Each line that includes "will" must be copied from the records.

[Records from a collection]
————————
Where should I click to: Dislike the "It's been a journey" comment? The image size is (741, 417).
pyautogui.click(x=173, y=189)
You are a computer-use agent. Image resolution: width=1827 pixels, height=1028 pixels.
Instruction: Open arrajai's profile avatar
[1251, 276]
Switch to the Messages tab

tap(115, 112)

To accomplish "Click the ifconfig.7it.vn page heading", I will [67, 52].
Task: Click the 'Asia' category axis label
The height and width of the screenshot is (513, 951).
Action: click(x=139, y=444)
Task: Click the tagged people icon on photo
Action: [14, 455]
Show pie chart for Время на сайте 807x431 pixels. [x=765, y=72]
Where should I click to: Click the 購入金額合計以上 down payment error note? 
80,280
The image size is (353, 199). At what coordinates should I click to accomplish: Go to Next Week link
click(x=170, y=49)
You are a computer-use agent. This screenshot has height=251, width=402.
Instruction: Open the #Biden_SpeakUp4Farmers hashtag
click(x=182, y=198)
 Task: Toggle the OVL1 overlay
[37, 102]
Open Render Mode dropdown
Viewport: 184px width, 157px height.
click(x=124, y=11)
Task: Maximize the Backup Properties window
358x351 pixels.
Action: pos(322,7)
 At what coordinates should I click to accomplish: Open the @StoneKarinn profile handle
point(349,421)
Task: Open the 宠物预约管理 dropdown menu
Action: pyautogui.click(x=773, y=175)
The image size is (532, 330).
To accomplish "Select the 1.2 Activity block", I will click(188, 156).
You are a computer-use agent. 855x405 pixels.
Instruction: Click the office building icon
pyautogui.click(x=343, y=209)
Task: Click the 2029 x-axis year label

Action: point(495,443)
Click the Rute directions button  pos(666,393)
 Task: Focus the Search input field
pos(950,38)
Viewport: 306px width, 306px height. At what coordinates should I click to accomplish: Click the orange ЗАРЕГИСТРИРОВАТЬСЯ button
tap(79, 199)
————————
■ Answer for the task
To accomplish "Click the ifconfig.7it.vn page heading", I will [67, 52].
To accomplish "Select the 1.2 Activity block", I will click(188, 156).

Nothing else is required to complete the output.